#### Recorded information

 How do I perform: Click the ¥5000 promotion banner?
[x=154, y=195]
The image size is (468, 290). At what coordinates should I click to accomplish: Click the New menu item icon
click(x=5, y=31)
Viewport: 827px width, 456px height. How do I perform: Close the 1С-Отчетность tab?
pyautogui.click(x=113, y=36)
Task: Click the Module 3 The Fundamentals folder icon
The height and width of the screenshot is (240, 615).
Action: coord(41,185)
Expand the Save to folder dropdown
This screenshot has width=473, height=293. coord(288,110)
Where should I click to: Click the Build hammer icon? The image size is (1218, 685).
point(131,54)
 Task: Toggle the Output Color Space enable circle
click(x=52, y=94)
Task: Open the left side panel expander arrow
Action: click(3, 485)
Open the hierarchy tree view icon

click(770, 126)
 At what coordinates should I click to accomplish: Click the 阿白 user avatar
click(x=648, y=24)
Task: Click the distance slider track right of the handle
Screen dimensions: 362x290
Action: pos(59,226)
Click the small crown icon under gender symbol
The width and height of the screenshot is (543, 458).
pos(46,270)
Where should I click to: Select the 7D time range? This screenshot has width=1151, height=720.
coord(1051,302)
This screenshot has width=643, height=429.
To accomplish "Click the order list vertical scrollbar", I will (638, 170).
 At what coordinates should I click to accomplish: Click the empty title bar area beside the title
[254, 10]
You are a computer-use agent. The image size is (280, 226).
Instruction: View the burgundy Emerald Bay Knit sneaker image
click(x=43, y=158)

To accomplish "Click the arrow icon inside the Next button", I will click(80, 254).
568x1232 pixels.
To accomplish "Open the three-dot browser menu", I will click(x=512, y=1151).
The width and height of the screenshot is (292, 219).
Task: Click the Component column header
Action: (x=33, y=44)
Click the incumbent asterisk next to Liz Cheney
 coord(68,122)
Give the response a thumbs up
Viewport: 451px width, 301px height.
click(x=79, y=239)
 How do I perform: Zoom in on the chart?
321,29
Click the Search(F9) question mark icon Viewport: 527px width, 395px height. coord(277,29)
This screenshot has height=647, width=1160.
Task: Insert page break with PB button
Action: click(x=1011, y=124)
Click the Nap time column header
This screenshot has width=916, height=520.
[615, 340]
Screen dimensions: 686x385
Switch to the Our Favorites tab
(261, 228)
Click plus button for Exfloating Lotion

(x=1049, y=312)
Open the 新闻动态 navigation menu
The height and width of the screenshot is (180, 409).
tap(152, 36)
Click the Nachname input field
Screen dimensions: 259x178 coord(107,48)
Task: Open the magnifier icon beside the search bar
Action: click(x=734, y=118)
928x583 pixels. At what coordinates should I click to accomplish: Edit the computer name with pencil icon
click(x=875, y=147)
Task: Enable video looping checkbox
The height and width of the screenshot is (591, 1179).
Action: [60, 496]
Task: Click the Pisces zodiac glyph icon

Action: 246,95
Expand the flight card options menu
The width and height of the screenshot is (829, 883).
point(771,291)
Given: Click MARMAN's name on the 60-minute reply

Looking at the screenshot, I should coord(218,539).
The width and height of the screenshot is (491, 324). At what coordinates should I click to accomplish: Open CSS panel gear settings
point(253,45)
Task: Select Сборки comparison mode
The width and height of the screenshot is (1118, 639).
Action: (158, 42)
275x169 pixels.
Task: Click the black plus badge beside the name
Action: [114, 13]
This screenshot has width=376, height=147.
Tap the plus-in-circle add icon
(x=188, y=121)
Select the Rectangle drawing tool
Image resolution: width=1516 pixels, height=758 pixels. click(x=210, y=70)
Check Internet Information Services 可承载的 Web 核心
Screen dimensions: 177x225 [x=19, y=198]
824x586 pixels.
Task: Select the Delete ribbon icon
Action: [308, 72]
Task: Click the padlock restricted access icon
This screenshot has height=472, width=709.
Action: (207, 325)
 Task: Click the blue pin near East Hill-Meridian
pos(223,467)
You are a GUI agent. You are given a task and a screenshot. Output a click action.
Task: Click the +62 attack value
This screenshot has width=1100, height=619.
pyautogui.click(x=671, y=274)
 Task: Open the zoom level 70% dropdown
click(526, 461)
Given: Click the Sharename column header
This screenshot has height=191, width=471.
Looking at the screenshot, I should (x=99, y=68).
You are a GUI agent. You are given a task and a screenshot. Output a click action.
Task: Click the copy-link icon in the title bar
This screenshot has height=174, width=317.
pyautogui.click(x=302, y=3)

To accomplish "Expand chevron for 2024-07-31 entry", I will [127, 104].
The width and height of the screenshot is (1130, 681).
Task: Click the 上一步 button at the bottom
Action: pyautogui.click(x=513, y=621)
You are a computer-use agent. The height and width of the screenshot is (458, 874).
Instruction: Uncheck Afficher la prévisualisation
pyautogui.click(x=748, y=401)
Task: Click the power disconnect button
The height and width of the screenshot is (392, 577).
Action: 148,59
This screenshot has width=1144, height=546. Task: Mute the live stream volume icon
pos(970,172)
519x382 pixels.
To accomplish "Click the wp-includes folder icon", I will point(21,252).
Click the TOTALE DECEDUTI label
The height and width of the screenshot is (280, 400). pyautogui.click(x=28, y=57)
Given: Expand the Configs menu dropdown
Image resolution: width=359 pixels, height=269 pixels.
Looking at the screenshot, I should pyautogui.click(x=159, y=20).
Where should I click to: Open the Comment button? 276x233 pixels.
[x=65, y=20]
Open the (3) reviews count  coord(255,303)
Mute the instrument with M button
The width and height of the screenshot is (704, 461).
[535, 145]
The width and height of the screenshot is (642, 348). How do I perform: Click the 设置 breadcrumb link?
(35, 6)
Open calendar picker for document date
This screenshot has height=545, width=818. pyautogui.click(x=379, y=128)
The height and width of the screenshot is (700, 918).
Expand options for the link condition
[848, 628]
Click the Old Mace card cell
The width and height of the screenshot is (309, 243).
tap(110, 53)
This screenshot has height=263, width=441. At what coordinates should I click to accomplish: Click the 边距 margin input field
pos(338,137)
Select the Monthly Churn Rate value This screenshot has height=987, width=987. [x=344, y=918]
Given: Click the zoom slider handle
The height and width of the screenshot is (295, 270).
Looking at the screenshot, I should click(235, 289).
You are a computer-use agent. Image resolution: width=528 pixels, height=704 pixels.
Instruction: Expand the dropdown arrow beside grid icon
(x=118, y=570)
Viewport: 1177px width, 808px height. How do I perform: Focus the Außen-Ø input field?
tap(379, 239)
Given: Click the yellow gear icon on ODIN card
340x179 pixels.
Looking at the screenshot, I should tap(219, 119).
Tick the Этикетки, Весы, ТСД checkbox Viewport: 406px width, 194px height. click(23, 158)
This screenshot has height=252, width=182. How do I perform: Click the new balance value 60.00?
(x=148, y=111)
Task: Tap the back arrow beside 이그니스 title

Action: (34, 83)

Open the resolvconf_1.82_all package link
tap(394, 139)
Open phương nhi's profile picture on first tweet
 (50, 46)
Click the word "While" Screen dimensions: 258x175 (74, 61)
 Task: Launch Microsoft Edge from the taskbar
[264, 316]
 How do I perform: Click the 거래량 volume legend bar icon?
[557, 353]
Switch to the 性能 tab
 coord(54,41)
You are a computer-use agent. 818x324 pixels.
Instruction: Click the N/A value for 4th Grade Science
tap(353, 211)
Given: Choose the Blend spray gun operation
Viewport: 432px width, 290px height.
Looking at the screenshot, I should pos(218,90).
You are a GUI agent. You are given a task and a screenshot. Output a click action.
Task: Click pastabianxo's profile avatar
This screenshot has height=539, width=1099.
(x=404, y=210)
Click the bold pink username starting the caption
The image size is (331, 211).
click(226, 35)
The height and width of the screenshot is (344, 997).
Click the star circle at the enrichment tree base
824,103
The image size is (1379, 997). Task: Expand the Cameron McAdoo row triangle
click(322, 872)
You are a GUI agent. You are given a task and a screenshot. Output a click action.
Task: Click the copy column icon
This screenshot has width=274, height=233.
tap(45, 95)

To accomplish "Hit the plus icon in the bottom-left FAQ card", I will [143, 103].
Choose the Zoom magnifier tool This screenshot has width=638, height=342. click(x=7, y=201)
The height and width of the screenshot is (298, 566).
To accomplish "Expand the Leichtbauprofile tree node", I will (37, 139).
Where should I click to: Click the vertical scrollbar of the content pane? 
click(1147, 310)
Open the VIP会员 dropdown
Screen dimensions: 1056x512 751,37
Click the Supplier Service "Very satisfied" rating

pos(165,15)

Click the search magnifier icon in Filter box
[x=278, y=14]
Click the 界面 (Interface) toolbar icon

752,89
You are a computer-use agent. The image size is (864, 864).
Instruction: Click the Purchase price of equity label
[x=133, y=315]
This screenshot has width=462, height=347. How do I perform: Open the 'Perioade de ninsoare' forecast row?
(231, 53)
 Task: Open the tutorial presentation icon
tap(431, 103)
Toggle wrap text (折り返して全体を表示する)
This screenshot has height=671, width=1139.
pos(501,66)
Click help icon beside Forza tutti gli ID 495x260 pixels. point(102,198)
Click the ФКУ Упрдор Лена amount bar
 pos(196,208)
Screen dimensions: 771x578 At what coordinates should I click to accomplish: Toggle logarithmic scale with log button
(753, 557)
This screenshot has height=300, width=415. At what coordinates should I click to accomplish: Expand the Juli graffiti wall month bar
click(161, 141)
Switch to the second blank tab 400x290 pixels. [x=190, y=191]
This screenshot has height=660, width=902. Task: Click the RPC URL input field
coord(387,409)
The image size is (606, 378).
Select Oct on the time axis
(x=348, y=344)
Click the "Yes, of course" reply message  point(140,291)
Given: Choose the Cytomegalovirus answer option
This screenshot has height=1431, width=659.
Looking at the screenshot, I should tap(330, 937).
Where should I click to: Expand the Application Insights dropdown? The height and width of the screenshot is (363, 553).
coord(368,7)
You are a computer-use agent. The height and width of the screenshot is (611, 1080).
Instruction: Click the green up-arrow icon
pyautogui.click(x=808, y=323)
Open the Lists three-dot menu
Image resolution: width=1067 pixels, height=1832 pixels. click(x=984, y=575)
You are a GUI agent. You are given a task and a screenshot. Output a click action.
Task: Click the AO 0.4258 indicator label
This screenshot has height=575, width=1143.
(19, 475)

########

> **Task**
Some lines in the records may hold "handle"; state how many do, and give no more than that number.

> **Result**
2